Syllabus

Process Engineering Economics and Design II

Spring 2017

Instructor:

Nam Sun Wang

Class Hours: Wednesday 3:00pm-5:40pm (Section 0101), Friday 12:00noon-2:40pm (Section 0102)

Office Hours: W 12:00pm-2:00pm, Rm 1208 Chemical Engineering Bldg.

Phone: 301-405-1910 (call for appointment outside the office hours)

Email: nsw@umd.edu

Teaching Assistants:

Niti Rameshkumar Agrawal

Office Hours: Tuesday 3:30pm-5:30pm, TA room (CHE1124).

Email: nitiagr@umd.edu

Kanan Ghaderzadeh

Office Hours: Monday, Tuesday 12noon-1pm, TA room (CHE1124).

Email: kanan@umd.edu

Required Textbooks:

None, but the textbooks from previous chemical engineering courses contain useful information, including the texbook in CHBE444: "Chemical Engineering Design," 2nd ed., Gavin Towler and R.K. Sinnott, Elsevier (2012), ISBN: 978-0-08-096659-5

Prerequisites:

CHBE444.

Course Description:

Application of chemical engineering principles for the design of chemical processing equipment. Representative problems in the design of chemical plants will be the focus of this capstone design class. Comprehensive reports are required.

Course Objectives:

This is the chemical engineering capstone design course, where we put together all students have learned previously into a coherant project(s). This class consists of student teams working on two major design projects during the semester; the students will reinforce their teamwork and communication skills and will integrate all previous Chemical Engineering course material in the detailed design and costing of complete chemical plants and in the context of product design problems. Contribution of the Course to Meeting Professional Component This course contributes heavily to the professional component of the Chemical Engineering undergraduate curriculum - it is the capstone design class with projects chosen from chemical process plants that currently are under construction or being studied in the chemical processing industry, and chemical product design problems chosen from state-of-the-art chemical products. Sources of projects include: projects developed in conjunction with an industrial partner; annual AIChE design contest problems and projects of current industrial interest. In the past, the projects have included biofuel refining, hydrogen production from landfill gas, and solar-grade polysilicon production, syngas, ammonia, sweetening of sour gas, ...
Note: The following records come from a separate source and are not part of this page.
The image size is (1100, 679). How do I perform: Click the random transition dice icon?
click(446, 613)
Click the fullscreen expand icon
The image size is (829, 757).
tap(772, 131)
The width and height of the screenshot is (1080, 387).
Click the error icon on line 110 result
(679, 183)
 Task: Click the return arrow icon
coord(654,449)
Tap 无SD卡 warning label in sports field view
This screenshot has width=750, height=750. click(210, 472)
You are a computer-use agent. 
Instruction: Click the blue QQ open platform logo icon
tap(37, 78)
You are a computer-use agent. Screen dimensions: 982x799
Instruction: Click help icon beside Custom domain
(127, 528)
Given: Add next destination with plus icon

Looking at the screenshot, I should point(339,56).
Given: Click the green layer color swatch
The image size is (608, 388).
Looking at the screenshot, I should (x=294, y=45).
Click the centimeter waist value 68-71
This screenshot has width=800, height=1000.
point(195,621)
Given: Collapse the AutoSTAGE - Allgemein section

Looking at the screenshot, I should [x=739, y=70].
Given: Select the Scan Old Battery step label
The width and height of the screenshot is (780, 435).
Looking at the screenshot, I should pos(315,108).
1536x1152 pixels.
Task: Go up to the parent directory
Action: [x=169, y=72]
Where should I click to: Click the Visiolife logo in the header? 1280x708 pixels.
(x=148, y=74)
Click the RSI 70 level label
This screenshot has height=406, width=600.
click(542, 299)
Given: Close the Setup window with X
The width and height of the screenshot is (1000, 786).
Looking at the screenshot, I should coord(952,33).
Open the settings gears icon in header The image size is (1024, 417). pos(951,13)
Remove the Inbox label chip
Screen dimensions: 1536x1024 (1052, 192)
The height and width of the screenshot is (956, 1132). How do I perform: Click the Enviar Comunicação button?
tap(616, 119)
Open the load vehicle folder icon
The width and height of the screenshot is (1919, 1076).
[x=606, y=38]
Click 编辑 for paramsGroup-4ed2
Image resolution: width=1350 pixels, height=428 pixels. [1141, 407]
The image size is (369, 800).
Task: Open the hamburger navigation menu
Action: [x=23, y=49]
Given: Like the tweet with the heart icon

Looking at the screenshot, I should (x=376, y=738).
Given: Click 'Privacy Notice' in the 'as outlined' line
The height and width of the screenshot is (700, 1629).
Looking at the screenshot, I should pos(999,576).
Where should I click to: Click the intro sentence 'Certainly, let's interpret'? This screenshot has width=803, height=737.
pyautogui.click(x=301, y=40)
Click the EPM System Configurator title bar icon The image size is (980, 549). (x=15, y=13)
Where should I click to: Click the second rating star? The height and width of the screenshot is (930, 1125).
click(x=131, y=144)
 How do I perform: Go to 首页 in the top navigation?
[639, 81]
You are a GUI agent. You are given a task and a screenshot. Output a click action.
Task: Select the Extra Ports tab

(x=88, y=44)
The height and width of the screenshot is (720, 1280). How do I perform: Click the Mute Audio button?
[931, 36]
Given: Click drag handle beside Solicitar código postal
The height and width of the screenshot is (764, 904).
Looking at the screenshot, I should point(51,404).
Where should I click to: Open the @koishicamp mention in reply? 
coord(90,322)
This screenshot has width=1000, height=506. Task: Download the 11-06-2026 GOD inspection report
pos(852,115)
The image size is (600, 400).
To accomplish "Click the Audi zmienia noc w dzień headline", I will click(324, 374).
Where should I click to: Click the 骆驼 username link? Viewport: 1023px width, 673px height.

For Spring 2017, the list of projects include (TBA):

TBA... several industrial process/product design projects /w industrial mentors/contacts
AIChE design problem (nylon 66)
Students' own design project, including further utilization of methanol to produce methanol-derived products (dimethyl ether DME, acetic acid, dimethyl terephthalate, formaldehyde, methanethiol, 1-step oxidation coupling of methane-to-ethylene, olefins-propylene, methyl chloride, methyl methacrylate, methyl tert-butyl ether MTBE, methylamines, etc).

Relationship of Course to Program Objectives

In this course, the program objectives that are most relevant are the ability to apply knowledge of chemical engineering fundamentals to identify and solve chemical engineering problems (Outcome 1), a broad knowledge necessary to understand the impact of engineering solutions in a global and societal context (Outcome 4), an ability to perform step-by-step design of engineered systems and chemical processes (Outcome 5), an awareness of safety and environmental issues as an integral part of the chemical engineering profession (Outcome 7), the ability to successfully participate in teams (Outcome 8), the ability to communicate effectively through oral presentations and written reports (Outcome 9), professional and ethical responsibilities (Outcome 10) and current technological issues (Outcome 12).e

List of Topics Covered

Chemical process design, building on material and energy balance computations, understanding phase equilibrium and thermophysical property estimation, short-cut design techniques, process optimization, process economics, safety and environmental issues, and energy integration. Application of other fundamental chemical engineering concepts in transport, separation, reaction equilibrium and reactor design, and various chemical process unit operations.

You are expected to know:

Since this is a capstone design course, you are expected to have mastered fundamentals of core chemical engineering concepts in: material/energy balance, computation, thermodynamics, transport, separation, reaction equilibrium and reactor design, process control, and various chemical process unit operations. In addition, you are expected to know the following specific topics covered in CHBE444 (based on Dr. Ehrman).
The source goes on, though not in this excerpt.